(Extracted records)
----

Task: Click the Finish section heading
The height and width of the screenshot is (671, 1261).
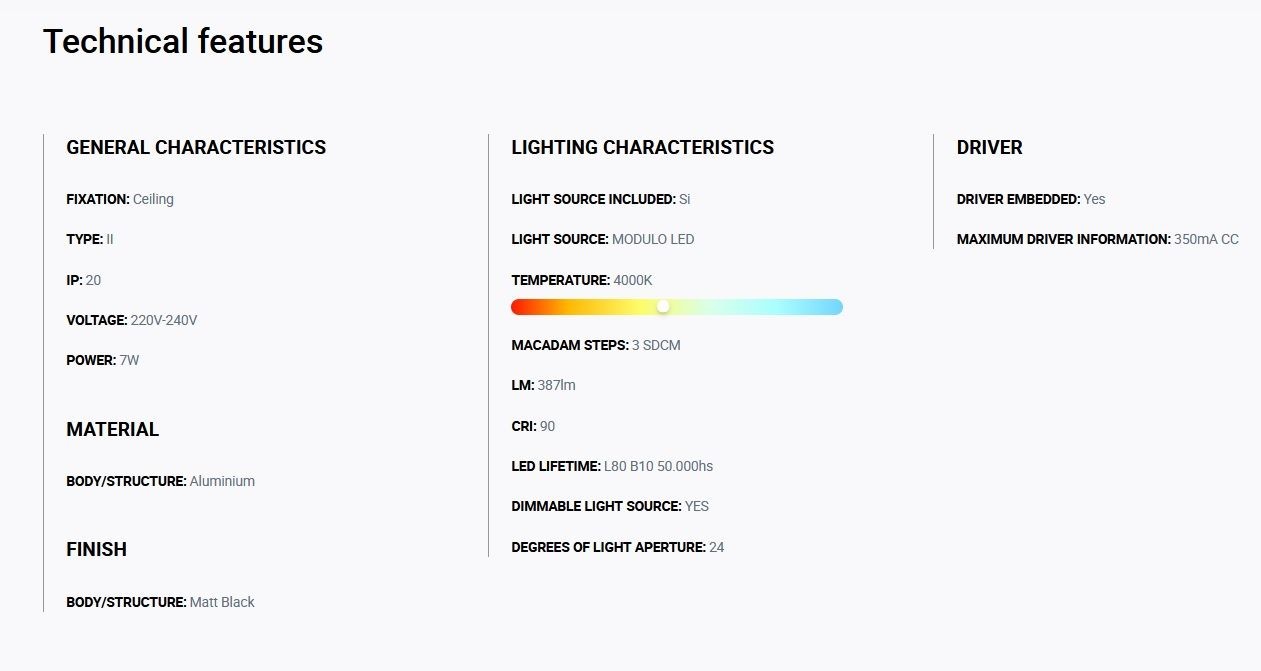Action: coord(97,549)
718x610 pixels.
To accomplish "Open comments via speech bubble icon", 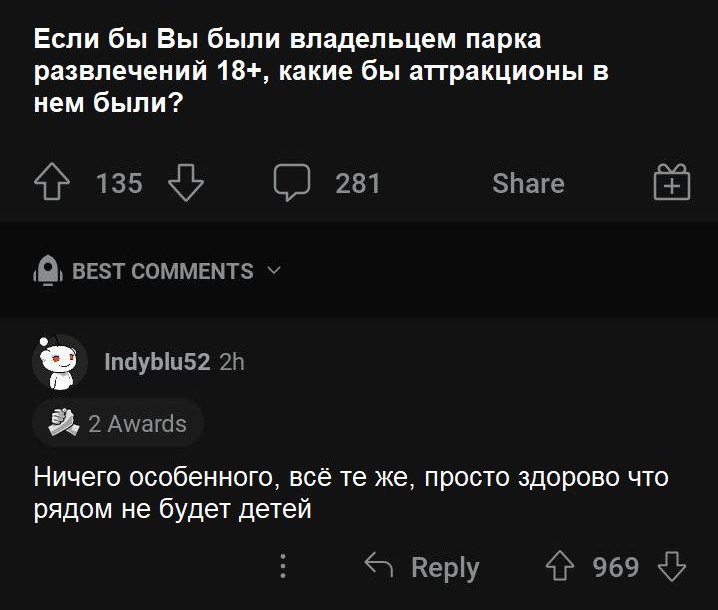I will [x=292, y=183].
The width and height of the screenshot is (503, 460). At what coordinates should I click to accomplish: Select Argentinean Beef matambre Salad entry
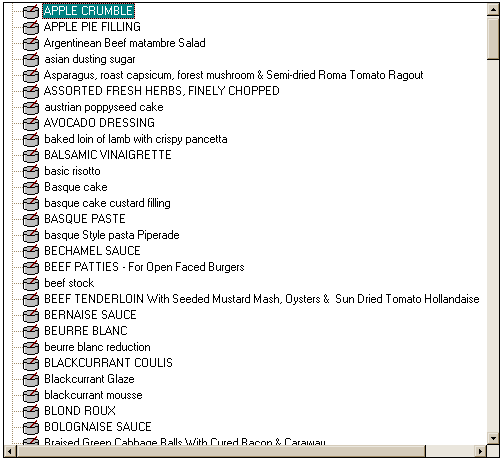click(x=125, y=43)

----

Instructions for the task
Leaving every picture out, return the lines from the one containing "The width and" through the last line of the records exactly.

Answer to the exercise
The width and height of the screenshot is (503, 460). At what coordinates should I click to accomplish: Select Argentinean Beef matambre Salad entry
click(x=125, y=43)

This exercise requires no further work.